→ Task to complete: Pictures stay out. All the rest of the records must be repeated exactly.

→ Dataset content:
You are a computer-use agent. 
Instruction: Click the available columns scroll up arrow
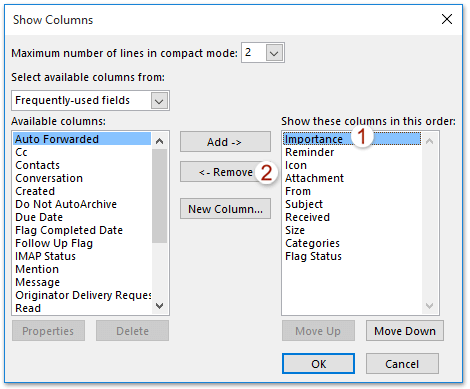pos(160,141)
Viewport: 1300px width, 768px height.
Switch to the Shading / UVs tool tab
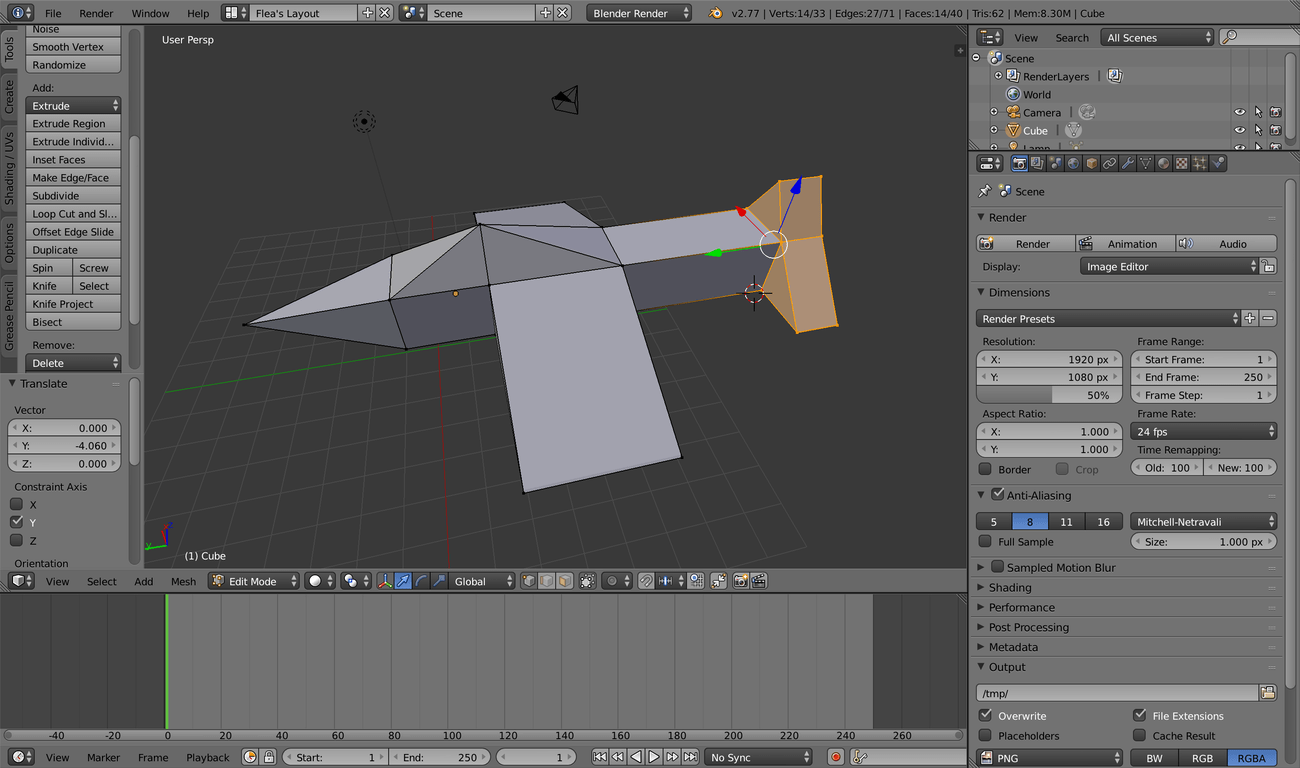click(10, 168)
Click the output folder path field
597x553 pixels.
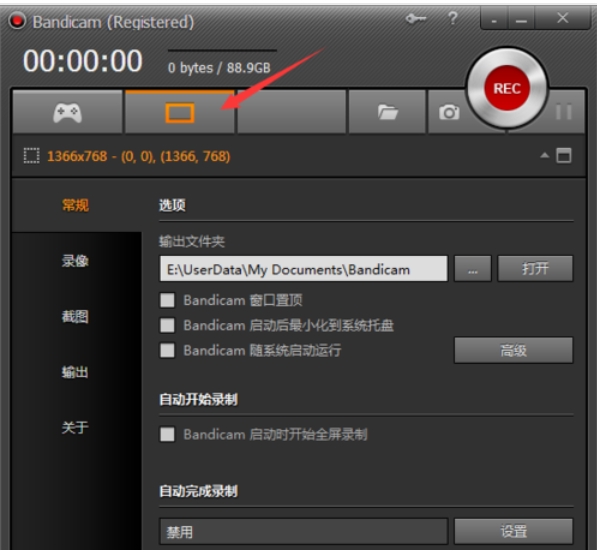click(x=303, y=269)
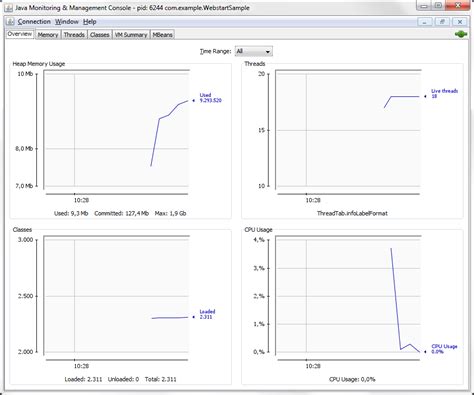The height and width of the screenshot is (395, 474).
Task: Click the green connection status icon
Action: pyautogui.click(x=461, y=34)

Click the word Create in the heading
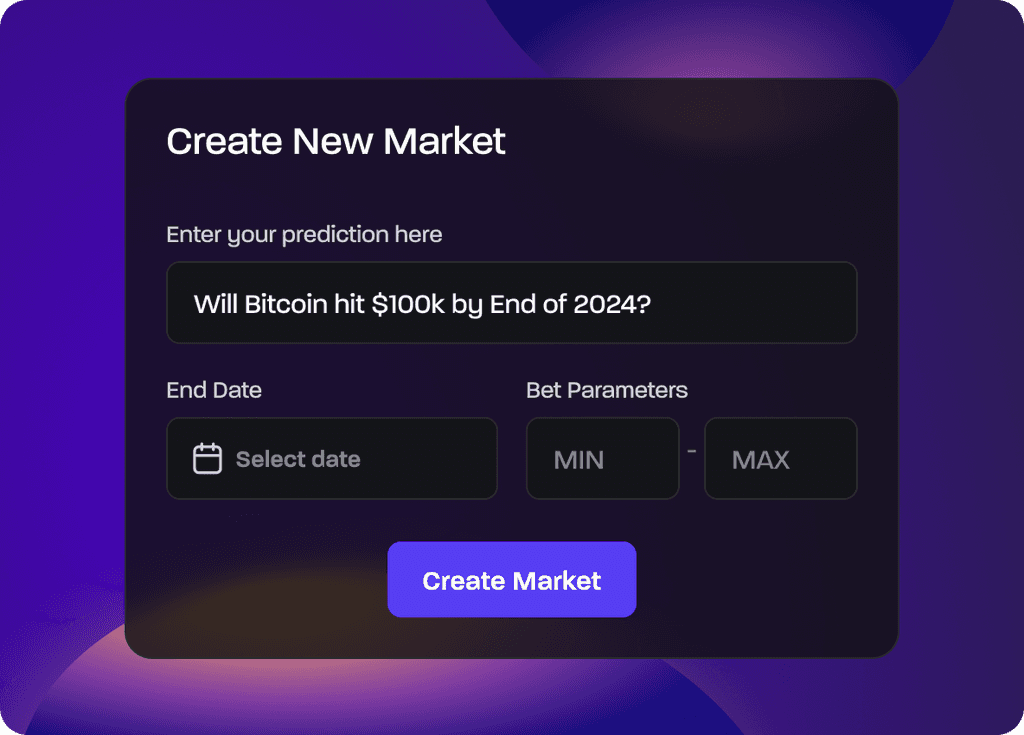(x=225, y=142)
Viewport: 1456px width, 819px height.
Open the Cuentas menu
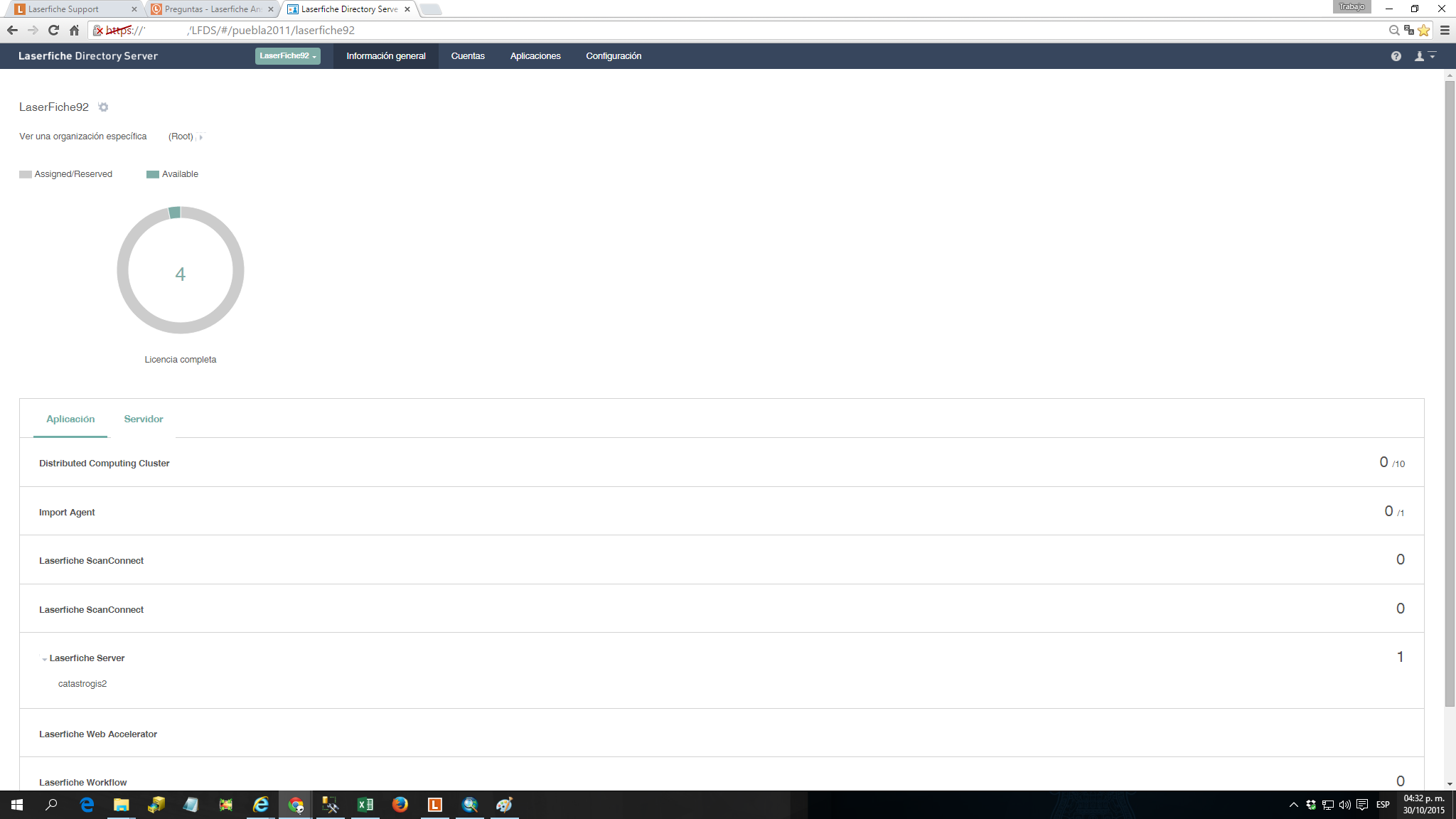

→ Result:
You are a computer-use agent. 
Instruction: Click the available columns scroll up arrow
pos(160,141)
Viewport: 1300px width, 768px height.
Switch to the Shading / UVs tool tab
click(10, 168)
Click the output folder path field
597x553 pixels.
click(x=303, y=269)
The height and width of the screenshot is (395, 474).
Task: Click the green connection status icon
Action: pyautogui.click(x=461, y=34)

Click the word Create in the heading
(x=225, y=142)
Viewport: 1456px width, 819px height.
Open the Cuentas menu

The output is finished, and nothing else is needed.